View Full Version : fragment identifier as variable
marcus1060
06-28-2008, 12:27 AM
Right now I have a page that the links are like page.php?t=item#item
With the variable so that PHP can have an item open (instead of it being closed by default) and the fragment identifier bring the object into view.
Can I somehow just make PHP get the variable from fragment id?
So I can just do page.php#item?
Thanks!
Fou-Lu
06-28-2008, 12:44 AM
I think your outta luck on this one. Best I know, PHP ignores incoming fragments. mod_rewrite may be able to do this for you though. The only php usage I can think of is to make use of a session and the query string, and redirect the user back to the same page with the fragment attached.
Lets see if I can wing up some code for you:
<?php
session_start();
if (isset($_GET['t']) && !isset($_SESSION['redirect']))
{
$_SESSION['redirect'] = true;
header('Location: ' . $_SERVER['SCRIPT_NAME'] . '?t= ' . $_GET['t'] . '#' . $_GET['t']);
}
// Do stuff
unset($_SESSION['redirect']);
?>
So lets see, if the t is sent, and redirect has not happened, set the sessions redirect to true. Then send a header back to this page with the t and fragment. Do your stuff as it will get back to this page and bypass the first if. At the end, unset the redirect session value so we don't do bypass the redirect on each page load.

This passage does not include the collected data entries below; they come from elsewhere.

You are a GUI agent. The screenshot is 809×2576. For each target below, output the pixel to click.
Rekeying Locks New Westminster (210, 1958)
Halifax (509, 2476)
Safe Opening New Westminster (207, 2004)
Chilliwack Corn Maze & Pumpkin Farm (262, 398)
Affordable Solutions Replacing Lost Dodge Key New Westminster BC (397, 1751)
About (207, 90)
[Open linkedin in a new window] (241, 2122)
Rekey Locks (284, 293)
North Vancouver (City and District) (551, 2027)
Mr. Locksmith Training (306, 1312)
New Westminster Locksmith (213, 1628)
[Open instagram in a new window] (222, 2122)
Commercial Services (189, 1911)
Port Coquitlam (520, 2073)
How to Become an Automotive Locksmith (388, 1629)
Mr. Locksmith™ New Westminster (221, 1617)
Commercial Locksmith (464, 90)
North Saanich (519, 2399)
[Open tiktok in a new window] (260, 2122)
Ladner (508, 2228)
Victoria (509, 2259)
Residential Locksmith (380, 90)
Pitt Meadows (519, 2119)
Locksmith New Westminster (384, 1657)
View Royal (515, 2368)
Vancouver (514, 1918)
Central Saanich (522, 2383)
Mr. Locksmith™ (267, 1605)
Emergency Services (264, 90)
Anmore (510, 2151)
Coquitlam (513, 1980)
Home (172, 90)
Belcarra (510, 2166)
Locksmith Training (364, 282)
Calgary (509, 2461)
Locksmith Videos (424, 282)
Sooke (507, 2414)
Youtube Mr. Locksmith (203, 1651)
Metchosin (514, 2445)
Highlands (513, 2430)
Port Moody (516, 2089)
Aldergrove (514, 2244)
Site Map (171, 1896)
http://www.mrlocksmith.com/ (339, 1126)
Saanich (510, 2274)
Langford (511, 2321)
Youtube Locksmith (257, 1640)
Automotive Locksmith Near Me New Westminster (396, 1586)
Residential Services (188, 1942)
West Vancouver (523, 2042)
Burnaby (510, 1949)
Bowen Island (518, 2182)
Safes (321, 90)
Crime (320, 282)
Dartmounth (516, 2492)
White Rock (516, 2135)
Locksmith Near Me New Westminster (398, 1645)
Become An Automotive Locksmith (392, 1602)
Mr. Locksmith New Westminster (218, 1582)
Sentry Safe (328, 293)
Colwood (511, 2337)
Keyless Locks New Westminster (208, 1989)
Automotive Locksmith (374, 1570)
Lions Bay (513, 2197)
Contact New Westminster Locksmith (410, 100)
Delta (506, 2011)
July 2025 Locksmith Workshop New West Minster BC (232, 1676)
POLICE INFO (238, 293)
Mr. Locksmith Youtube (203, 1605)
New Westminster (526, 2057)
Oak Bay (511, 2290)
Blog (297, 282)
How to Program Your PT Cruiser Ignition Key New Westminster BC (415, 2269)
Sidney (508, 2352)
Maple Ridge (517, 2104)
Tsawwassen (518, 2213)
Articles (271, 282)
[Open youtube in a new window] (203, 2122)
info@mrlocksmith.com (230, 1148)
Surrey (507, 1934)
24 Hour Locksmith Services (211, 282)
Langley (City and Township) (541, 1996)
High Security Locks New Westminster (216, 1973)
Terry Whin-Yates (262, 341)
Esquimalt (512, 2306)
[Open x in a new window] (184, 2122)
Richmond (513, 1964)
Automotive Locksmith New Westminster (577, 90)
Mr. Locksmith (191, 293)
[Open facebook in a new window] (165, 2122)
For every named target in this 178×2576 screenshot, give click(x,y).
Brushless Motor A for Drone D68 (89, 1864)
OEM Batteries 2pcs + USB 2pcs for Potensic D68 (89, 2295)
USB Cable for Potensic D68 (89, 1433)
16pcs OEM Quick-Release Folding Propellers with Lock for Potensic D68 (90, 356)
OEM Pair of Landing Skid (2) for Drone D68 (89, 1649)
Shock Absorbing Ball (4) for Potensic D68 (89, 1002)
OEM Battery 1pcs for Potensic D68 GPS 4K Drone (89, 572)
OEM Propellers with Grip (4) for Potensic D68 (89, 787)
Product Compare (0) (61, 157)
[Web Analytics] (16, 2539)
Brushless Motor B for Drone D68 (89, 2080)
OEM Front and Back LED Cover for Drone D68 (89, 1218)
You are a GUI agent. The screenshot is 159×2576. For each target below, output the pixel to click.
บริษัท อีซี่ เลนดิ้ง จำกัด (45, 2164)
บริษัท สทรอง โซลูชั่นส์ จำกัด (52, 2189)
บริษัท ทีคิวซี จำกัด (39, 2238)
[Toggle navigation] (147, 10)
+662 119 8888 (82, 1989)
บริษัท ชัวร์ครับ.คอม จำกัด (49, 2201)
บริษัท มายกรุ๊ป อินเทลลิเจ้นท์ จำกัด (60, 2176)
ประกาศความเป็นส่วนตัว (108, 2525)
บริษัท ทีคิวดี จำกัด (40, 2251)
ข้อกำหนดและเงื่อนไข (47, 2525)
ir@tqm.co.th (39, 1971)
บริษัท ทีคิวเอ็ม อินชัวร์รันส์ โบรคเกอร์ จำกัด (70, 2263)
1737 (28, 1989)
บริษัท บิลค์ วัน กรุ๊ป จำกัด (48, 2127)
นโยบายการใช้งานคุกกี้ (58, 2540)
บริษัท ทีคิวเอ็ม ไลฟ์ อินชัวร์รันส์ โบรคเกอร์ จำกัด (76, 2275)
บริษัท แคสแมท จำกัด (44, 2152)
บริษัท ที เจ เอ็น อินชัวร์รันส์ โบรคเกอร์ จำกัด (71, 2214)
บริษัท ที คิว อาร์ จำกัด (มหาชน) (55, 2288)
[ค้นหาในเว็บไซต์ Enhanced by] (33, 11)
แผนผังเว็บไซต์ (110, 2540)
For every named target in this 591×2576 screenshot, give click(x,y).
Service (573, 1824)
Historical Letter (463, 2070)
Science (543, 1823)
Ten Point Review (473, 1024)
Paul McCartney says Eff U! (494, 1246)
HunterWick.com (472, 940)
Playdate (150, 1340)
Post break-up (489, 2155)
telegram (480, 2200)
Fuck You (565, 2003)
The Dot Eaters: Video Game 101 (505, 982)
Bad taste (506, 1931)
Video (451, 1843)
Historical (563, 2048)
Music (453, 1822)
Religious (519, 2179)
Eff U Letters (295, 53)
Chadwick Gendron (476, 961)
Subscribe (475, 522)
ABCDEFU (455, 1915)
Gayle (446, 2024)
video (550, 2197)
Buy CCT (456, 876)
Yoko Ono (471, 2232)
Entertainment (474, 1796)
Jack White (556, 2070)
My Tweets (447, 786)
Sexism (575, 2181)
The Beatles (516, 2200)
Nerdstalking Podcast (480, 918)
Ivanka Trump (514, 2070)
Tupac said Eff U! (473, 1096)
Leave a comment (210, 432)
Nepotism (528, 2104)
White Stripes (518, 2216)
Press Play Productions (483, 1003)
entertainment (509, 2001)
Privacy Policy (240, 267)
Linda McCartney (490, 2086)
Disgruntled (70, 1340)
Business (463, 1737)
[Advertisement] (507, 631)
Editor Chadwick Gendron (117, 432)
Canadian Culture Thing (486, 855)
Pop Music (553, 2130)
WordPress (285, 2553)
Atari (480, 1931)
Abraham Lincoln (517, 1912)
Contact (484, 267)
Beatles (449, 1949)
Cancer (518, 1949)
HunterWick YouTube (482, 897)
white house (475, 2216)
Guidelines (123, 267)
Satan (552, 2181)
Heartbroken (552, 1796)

Something like that may work. I think that mod_rewrite would be easier though...
marcus1060
06-28-2008, 12:56 AM
Yeah, I don't think I really want to go that far. :)
I'd look into mod_rewrite, but unfortunately it's IIS the server the site is one, and I know little about it.
Fou-Lu
06-28-2008, 01:56 AM
With IIS, I have no idea what you would need to do sorry. mod_rewrite is Apache exclusive if I'm not mistaken.
Inigoesdr
06-28-2008, 10:33 PM
There are some commercial implementations of mod_rewrite for IIS, but none that I know of for free.
$fragment = parse_url('http://google.com/#foo', PHP_URL_FRAGMENT);
should do it. You need the full URL including scheme and domain though, it won't (I don't think) work just for a relative path ('/foo/page.php#bar')
Inigoesdr
06-29-2008, 04:05 PM
$fragment = parse_url('http://google.com/#foo', PHP_URL_FRAGMENT);
should do it. You need the full URL including scheme and domain though, it won't (I don't think) work just for a relative path ('/foo/page.php#bar')
That won't get the fragment/anchor on the receiving end because it's not sent to the server.